What the African-American Health Information & Resource Center offers:
• Free health screenings such as blood pressure and blood sugar
• Referrals to physicians
• Free health seminars that cover heart disease risks, stroke risks, nutrition, healthy eating, combating diabetes, obesity and dealing with stress
• Free computer access and classes
• Access to expert help on employment searches and business development
• Ladies Living Smart Fitness Program that includes a comprehensive health screening
• Reading and math tutorials
• Health literacy classes
• Youth Health Programs (Summer camps, special events and book giveaways)
Source: St. Joseph’s/Candler
By the numbers
Covering 20 years of service at the AAHIRC:
• Total visits: 186,225
• Computer class attendees: 21,497
• Seminar attendees: 12,088
• Health Screening Participants: 16,786
• Internet Surfing Center Visitors: 89,779
• Ladies Living Smart Fitness Program attendees: 6,000
• Youth health programs attendees: 7,090
• Visitors for health fairs and community presentations: 23,818
• Visitors taking computer classes: 11,522
• Visitors getting health screenings: 9,036
• Attendees for health fairs and expos: 53,810
Source: St. Joseph’s/Candler
Why is this important?
• African-American adults are twice as likely as non-Hispanic white adults to have been diagnosed with diabetes.
• In 2010, African-American men were 30 percent more likely to die from heart disease, as compared to non-Hispanic white men.
• African-American women are 1.6 times as likely as non-Hispanic white women to have high blood pressure.
• In 2015, African Americans were 1.4 times as likely as non-Hispanic whites to be obese.

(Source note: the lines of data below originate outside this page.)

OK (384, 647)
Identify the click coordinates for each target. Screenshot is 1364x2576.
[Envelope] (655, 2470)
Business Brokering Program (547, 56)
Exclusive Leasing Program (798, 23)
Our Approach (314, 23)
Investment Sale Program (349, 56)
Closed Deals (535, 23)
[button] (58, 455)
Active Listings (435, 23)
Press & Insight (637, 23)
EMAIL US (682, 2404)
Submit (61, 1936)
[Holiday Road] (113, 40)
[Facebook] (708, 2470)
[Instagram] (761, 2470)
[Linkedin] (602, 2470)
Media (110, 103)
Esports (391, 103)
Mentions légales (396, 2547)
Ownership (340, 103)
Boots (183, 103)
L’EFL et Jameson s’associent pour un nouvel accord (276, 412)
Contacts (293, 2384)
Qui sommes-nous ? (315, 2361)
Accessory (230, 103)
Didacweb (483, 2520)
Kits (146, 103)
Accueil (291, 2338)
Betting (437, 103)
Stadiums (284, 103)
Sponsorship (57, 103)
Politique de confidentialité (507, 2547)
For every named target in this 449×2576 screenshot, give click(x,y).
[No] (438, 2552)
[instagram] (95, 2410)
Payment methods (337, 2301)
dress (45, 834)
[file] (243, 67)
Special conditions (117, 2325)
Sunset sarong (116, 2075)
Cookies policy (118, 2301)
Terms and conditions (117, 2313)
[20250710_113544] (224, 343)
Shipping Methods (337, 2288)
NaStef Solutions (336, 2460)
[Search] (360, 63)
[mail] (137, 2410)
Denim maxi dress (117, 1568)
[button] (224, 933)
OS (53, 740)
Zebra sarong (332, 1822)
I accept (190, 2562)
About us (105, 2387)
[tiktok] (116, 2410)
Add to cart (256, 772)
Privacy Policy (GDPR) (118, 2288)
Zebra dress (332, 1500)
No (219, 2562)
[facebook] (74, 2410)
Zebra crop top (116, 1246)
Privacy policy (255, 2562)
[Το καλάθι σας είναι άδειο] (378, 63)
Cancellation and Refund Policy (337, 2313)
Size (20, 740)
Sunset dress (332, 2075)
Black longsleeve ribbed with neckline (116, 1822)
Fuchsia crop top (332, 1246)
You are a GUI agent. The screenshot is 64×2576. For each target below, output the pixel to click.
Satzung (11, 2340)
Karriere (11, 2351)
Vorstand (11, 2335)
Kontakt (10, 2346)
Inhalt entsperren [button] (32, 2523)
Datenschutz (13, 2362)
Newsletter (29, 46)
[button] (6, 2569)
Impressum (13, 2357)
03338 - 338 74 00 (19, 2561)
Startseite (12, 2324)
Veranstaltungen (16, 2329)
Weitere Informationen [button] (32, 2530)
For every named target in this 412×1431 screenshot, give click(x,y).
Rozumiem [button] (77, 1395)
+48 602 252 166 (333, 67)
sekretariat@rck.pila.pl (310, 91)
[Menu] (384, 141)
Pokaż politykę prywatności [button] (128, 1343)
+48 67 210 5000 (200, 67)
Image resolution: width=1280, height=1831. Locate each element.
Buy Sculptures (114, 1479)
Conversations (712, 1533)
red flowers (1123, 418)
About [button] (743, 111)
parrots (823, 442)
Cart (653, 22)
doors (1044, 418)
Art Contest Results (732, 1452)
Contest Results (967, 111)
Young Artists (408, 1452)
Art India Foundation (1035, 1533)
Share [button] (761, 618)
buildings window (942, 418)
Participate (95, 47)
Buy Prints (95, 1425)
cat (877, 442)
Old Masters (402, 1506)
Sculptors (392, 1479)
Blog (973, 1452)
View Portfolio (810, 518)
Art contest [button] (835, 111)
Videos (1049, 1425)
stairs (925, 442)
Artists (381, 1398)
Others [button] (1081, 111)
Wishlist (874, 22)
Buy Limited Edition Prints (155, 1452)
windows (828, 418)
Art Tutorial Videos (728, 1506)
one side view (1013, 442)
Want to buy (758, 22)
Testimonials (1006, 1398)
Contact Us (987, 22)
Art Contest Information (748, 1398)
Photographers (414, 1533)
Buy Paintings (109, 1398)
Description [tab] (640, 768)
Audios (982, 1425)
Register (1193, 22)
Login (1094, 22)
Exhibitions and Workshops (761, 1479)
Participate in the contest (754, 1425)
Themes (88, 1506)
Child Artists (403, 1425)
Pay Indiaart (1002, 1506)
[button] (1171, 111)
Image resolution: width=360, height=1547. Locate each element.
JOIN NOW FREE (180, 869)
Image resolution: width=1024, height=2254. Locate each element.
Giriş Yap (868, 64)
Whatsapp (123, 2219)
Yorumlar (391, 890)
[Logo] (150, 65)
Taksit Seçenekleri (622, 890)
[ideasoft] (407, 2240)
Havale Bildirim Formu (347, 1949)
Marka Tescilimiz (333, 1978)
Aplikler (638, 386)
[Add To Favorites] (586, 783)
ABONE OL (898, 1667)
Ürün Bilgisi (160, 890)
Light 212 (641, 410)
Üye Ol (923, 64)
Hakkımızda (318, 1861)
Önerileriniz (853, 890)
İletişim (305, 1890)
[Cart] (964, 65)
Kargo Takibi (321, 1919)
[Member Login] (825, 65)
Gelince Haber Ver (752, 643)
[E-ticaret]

• African-American women have the highest rates of being overweight or obese compared to other groups in the U.S. About four out of five African-American women are overweight or obese.
• In 2012, African-American men were 1.3 times and 1.7 times, respectively, more likely to have new cases of lung and prostate cancer, as compared to non-Hispanic white men.
• African-American men are 2.3 times as likely to die from prostate cancer, as compared to non-Hispanic white men.
• In 2012, African-American women just as likely to have been diagnosed with breast cancer, however, they were almost 40% more likely to die from breast cancer, as compared to non-Hispanic white women.
• African-American men are twice as likely as their white counterparts to have a stroke.
• African-American males are 60% more likely to die from a stroke than their white adult counterparts.
• In 2005, African Americans had 2.3 times the infant mortality rate of non-Hispanic whites.
Source: U.S. Department of Health and Human Services
Two people were instrumental in getting AAHIRC started and two park benches were dedicated to them as a token of appreciation.
The inscriptions on those benches read:
• Dedicated in loving memory to Sister Virginia Gillis, RSM (October 24, 1933 – March 9, 2012) whose inspirational wisdom and innovative vision as Vice President of Mission Integration at St. Joseph’s/Candler led to the conceptualization, development and ultimate establishment of the African-American Health Information & Resource Center. She possessed a selfless passion for helping those in need, and became a recipient of the love she inspired in others.
• Dedicated in fond memory of Dr. Clifford Hardwick (September 4, 1927 ~ November 18, 2018) whose unquenchable thirst for knowledge led to his lifelong career as an educator. He inspired generations of students towards the pursuit of betterment through the power of education. As an ambassador and steward of the African-American Health Information & Resource Center, Dr. Hardwick displayed an outstanding commitment and unparalleled service as the first co-chairman of the program.